Goal 1:
Using the book description, explain why Posner and Weisbach argue that a climate treaty should exclude measures designed to redistribute wealth or address historical wrongs.

Climate Change Justice, by Eric A. Posner & David Weisbach. Princeton University Press 2010. @Amazon
Climate change and justice are so closely associated that many people take it for granted that a global climate treaty should–indeed, must–directly address both issues together. But, in fact, this would be a serious mistake, one that, by dooming effective international limits on greenhouse gases, would actually make the world’s poor and developing nations far worse off. This is the provocative and original argument of Climate Change Justice. Eric Posner and David Weisbach strongly favor both a climate change agreement and efforts to improve economic justice. But they make a powerful case that the best–and possibly only–way to get an effective climate treaty is to exclude measures designed to redistribute wealth or address historical wrongs against underdeveloped countries.
In clear language, Climate Change Justice proposes four basic principles for designing the only kind of climate treaty that will work–a forward-looking agreement that requires every country to make greenhouse–gas reductions but still makes every country better off in its own view. This kind of treaty has the best chance of actually controlling climate change and improving the welfare of people around the world.
Eric A. Posner is Kirkland & Ellis Professor of Law, University of Chicago Law School. David Weisbach is Walter J. Blum Professor of Law and Kearney Director of the Program in Law and Economics, University of Chicago Law School.

Target position entries:
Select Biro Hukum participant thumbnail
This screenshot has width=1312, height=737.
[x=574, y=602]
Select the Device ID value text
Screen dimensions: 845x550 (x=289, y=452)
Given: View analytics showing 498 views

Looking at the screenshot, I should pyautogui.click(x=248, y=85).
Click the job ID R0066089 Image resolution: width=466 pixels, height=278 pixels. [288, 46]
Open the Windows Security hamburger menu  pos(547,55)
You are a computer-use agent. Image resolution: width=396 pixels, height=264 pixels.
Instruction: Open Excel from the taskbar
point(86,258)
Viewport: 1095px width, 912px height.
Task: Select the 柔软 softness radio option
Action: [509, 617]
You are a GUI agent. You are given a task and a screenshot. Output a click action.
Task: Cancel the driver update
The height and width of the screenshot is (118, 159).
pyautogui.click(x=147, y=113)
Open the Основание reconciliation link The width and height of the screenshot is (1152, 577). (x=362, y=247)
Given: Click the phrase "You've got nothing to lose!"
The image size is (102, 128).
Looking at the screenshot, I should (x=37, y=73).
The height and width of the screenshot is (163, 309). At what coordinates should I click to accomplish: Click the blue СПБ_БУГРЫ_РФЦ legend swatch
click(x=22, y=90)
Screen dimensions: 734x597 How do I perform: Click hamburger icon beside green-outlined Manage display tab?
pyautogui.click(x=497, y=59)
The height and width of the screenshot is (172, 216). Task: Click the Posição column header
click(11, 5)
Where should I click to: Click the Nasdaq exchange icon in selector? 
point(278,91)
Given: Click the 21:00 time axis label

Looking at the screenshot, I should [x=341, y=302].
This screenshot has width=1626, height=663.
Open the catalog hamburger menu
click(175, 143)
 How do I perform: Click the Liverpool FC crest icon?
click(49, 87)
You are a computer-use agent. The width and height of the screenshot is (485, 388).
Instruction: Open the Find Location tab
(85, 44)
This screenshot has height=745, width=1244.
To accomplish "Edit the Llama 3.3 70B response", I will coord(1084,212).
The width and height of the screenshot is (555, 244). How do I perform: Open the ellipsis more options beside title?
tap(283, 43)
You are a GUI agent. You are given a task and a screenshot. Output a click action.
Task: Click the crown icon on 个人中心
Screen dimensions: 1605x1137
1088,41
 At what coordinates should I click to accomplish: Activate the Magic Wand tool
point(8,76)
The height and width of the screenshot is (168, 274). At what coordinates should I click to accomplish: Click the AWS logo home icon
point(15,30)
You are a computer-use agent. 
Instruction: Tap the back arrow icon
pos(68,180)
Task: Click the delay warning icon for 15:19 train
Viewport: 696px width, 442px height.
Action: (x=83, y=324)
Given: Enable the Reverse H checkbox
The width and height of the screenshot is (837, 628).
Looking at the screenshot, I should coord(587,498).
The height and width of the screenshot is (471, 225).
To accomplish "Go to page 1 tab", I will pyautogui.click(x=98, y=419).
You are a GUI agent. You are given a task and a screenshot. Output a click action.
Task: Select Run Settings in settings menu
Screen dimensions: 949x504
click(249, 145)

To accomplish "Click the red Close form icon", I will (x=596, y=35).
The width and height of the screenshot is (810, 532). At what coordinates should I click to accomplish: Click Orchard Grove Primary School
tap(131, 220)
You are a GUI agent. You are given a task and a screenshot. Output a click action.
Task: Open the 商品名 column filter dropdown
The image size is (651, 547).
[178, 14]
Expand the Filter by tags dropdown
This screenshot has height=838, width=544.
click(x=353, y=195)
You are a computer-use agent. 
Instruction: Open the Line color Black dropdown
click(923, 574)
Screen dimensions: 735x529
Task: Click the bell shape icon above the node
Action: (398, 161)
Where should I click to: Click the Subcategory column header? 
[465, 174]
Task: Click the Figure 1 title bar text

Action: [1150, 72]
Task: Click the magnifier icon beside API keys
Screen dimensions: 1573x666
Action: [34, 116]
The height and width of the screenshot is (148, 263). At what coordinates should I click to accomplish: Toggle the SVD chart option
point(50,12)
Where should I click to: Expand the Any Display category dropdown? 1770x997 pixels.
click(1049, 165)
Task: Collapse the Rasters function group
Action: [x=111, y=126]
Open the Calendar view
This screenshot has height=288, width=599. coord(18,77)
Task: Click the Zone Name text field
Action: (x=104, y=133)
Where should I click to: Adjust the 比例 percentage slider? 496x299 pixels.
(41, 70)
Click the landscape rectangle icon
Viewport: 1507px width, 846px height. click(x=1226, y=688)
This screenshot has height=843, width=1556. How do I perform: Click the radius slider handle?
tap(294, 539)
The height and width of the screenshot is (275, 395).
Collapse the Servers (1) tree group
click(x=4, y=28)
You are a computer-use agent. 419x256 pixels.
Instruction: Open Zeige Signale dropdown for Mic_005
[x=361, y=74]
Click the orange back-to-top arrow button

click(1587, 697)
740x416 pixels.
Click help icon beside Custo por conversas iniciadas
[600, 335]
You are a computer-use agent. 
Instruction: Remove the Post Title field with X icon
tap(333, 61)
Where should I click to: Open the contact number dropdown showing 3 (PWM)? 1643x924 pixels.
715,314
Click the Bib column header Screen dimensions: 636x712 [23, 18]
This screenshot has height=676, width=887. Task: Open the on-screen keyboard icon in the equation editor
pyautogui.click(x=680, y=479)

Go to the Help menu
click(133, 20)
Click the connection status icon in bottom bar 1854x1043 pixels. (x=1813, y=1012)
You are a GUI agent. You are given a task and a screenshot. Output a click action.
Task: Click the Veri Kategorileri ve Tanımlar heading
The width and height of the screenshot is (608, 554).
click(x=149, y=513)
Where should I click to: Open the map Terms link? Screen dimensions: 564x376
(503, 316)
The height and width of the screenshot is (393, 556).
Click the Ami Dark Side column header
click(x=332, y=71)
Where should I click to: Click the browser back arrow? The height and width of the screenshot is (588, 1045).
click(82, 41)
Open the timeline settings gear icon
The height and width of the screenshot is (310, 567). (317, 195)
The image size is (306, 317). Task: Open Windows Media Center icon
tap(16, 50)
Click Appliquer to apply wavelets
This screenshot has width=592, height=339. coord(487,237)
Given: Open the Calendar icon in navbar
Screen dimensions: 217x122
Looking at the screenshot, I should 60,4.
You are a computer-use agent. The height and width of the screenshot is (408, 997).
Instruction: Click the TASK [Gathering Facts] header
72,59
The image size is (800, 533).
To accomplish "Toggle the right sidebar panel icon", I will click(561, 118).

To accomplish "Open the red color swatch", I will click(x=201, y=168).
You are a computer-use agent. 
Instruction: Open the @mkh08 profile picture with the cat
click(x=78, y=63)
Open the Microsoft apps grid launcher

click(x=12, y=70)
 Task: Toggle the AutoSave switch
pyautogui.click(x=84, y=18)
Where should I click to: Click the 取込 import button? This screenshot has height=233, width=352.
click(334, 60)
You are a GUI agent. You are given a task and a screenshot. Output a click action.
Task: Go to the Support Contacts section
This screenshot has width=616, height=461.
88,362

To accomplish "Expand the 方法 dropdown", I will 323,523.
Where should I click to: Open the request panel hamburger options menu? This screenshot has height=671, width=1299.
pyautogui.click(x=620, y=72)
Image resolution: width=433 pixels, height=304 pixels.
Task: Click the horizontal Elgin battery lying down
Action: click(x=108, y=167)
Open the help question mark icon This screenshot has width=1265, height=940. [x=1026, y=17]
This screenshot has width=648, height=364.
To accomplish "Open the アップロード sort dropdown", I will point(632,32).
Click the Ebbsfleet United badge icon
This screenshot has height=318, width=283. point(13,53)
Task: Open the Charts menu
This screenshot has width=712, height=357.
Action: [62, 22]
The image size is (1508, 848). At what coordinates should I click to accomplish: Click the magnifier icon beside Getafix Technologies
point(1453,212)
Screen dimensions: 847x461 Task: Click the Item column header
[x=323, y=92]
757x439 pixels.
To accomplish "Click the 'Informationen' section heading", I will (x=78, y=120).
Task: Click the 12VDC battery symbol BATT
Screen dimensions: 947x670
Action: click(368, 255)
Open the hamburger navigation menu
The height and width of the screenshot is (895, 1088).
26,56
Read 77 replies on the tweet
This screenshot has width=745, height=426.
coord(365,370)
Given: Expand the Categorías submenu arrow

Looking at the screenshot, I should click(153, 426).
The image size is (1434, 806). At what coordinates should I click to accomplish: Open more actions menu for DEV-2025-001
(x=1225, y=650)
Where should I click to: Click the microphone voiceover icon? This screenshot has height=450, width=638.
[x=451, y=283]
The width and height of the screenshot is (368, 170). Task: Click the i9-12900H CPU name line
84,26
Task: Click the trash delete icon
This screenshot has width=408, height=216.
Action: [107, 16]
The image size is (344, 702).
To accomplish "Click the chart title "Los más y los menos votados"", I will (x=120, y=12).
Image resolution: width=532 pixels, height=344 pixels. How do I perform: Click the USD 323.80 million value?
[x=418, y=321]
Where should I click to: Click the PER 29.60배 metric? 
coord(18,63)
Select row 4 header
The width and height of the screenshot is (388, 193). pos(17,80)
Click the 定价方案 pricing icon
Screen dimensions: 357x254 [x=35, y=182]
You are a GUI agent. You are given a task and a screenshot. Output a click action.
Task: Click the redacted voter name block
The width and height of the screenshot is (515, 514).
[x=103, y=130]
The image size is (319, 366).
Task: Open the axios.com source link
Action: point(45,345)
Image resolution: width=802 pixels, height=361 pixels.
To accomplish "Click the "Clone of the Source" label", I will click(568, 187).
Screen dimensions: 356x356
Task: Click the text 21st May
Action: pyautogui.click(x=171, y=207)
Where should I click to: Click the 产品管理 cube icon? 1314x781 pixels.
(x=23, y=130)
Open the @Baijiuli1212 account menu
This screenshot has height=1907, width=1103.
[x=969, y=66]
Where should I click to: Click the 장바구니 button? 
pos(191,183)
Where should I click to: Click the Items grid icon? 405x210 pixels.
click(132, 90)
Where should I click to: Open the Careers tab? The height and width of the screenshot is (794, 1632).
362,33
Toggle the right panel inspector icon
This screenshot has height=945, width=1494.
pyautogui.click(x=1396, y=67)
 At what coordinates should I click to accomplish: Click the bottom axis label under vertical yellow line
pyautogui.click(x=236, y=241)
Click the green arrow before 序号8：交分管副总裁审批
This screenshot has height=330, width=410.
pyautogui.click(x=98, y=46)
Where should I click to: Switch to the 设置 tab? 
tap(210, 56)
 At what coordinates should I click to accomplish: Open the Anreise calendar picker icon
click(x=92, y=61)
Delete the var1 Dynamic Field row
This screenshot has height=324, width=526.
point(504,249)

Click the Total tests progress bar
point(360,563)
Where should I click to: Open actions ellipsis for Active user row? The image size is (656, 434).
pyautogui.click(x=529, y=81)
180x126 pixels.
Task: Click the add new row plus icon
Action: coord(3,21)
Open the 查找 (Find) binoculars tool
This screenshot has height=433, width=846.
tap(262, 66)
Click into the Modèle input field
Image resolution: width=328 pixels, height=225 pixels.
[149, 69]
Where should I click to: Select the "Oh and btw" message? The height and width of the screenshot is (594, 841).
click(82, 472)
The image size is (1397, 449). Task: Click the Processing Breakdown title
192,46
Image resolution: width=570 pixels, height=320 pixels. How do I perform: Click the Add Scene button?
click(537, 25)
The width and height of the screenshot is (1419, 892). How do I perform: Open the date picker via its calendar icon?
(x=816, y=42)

Goal 2:
In the entries, starting at the line containing "Select the Device ID value text" and ending at the line containing "should pyautogui.click(x=248, y=85).", change "Device ID" to "Serial Number" and give only those lines again, with everything else unchanged.

Correct response 1:
The book description says that making a climate treaty directly address justice would doom effective international limits on greenhouse gases. That would leave the world's poor and developing nations far worse off. The authors therefore argue that excluding such measures is the best, and possibly only, way to get an effective treaty.

Correct response 2:
Select the Serial Number value text
Screen dimensions: 845x550 (x=289, y=452)
Given: View analytics showing 498 views

Looking at the screenshot, I should pyautogui.click(x=248, y=85).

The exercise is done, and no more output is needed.